▶ _Assignment_: For each line in the records, produce an exact copy.

[[ Given records open ]]

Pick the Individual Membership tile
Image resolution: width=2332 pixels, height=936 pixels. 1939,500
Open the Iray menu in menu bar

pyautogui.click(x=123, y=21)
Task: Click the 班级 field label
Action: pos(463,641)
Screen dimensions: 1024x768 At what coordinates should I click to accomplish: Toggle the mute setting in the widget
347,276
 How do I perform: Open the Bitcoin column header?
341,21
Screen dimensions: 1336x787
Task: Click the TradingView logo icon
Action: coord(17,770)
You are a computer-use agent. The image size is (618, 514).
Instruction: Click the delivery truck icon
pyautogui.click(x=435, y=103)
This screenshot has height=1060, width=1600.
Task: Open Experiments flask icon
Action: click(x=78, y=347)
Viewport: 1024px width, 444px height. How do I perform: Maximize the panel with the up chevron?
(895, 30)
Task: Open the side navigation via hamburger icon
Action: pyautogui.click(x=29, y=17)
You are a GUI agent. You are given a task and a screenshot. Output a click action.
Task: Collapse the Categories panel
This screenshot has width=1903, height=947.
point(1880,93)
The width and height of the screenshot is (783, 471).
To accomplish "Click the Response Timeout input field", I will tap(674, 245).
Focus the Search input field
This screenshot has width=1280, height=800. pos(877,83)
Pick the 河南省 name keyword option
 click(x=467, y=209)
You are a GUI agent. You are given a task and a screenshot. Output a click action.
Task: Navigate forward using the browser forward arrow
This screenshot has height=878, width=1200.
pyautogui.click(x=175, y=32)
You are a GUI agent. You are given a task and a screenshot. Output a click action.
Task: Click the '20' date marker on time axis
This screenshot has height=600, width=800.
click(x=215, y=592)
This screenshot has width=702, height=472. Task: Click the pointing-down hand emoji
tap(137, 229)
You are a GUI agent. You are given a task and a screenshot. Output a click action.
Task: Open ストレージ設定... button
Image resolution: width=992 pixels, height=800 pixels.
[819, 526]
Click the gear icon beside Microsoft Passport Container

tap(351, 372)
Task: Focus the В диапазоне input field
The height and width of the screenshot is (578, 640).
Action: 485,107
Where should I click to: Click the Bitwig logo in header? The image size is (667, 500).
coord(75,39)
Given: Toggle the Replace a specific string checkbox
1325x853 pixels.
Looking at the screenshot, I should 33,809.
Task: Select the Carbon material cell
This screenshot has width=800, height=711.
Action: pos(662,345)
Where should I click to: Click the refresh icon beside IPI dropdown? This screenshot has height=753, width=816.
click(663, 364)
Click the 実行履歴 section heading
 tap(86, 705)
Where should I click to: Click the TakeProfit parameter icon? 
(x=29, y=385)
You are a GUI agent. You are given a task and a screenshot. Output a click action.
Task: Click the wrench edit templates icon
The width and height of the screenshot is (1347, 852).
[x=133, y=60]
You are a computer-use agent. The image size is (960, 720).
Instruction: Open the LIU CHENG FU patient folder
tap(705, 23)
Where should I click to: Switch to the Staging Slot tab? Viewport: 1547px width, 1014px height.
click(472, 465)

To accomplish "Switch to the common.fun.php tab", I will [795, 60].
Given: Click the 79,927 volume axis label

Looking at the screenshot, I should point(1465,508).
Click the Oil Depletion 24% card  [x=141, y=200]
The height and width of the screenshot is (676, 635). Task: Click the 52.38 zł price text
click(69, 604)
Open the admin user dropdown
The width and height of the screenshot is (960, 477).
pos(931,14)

[[ Given records closed ]]

▶ _Response to the task_:
Pick the Individual Membership tile
Image resolution: width=2332 pixels, height=936 pixels. 1939,500
Open the Iray menu in menu bar

pyautogui.click(x=123, y=21)
Task: Click the 班级 field label
Action: pos(463,641)
Screen dimensions: 1024x768 At what coordinates should I click to accomplish: Toggle the mute setting in the widget
347,276
 How do I perform: Open the Bitcoin column header?
341,21
Screen dimensions: 1336x787
Task: Click the TradingView logo icon
Action: coord(17,770)
You are a computer-use agent. The image size is (618, 514).
Instruction: Click the delivery truck icon
pyautogui.click(x=435, y=103)
This screenshot has height=1060, width=1600.
Task: Open Experiments flask icon
Action: click(x=78, y=347)
Viewport: 1024px width, 444px height. How do I perform: Maximize the panel with the up chevron?
(895, 30)
Task: Open the side navigation via hamburger icon
Action: pyautogui.click(x=29, y=17)
You are a GUI agent. You are given a task and a screenshot. Output a click action.
Task: Collapse the Categories panel
This screenshot has width=1903, height=947.
point(1880,93)
The width and height of the screenshot is (783, 471).
To accomplish "Click the Response Timeout input field", I will tap(674, 245).
Focus the Search input field
This screenshot has width=1280, height=800. pos(877,83)
Pick the 河南省 name keyword option
 click(x=467, y=209)
You are a GUI agent. You are given a task and a screenshot. Output a click action.
Task: Navigate forward using the browser forward arrow
This screenshot has height=878, width=1200.
pyautogui.click(x=175, y=32)
You are a GUI agent. You are given a task and a screenshot. Output a click action.
Task: Click the '20' date marker on time axis
This screenshot has height=600, width=800.
click(x=215, y=592)
This screenshot has width=702, height=472. Task: Click the pointing-down hand emoji
tap(137, 229)
You are a GUI agent. You are given a task and a screenshot. Output a click action.
Task: Open ストレージ設定... button
Image resolution: width=992 pixels, height=800 pixels.
[819, 526]
Click the gear icon beside Microsoft Passport Container

tap(351, 372)
Task: Focus the В диапазоне input field
The height and width of the screenshot is (578, 640).
Action: 485,107
Where should I click to: Click the Bitwig logo in header? The image size is (667, 500).
coord(75,39)
Given: Toggle the Replace a specific string checkbox
1325x853 pixels.
Looking at the screenshot, I should 33,809.
Task: Select the Carbon material cell
This screenshot has width=800, height=711.
Action: pos(662,345)
Where should I click to: Click the refresh icon beside IPI dropdown? This screenshot has height=753, width=816.
click(663, 364)
Click the 実行履歴 section heading
 tap(86, 705)
Where should I click to: Click the TakeProfit parameter icon? 
(x=29, y=385)
You are a GUI agent. You are given a task and a screenshot. Output a click action.
Task: Click the wrench edit templates icon
The width and height of the screenshot is (1347, 852).
[x=133, y=60]
You are a computer-use agent. The image size is (960, 720).
Instruction: Open the LIU CHENG FU patient folder
tap(705, 23)
Where should I click to: Switch to the Staging Slot tab? Viewport: 1547px width, 1014px height.
click(472, 465)

To accomplish "Switch to the common.fun.php tab", I will [795, 60].
Given: Click the 79,927 volume axis label

Looking at the screenshot, I should point(1465,508).
Click the Oil Depletion 24% card  [x=141, y=200]
The height and width of the screenshot is (676, 635). Task: Click the 52.38 zł price text
click(69, 604)
Open the admin user dropdown
The width and height of the screenshot is (960, 477).
pos(931,14)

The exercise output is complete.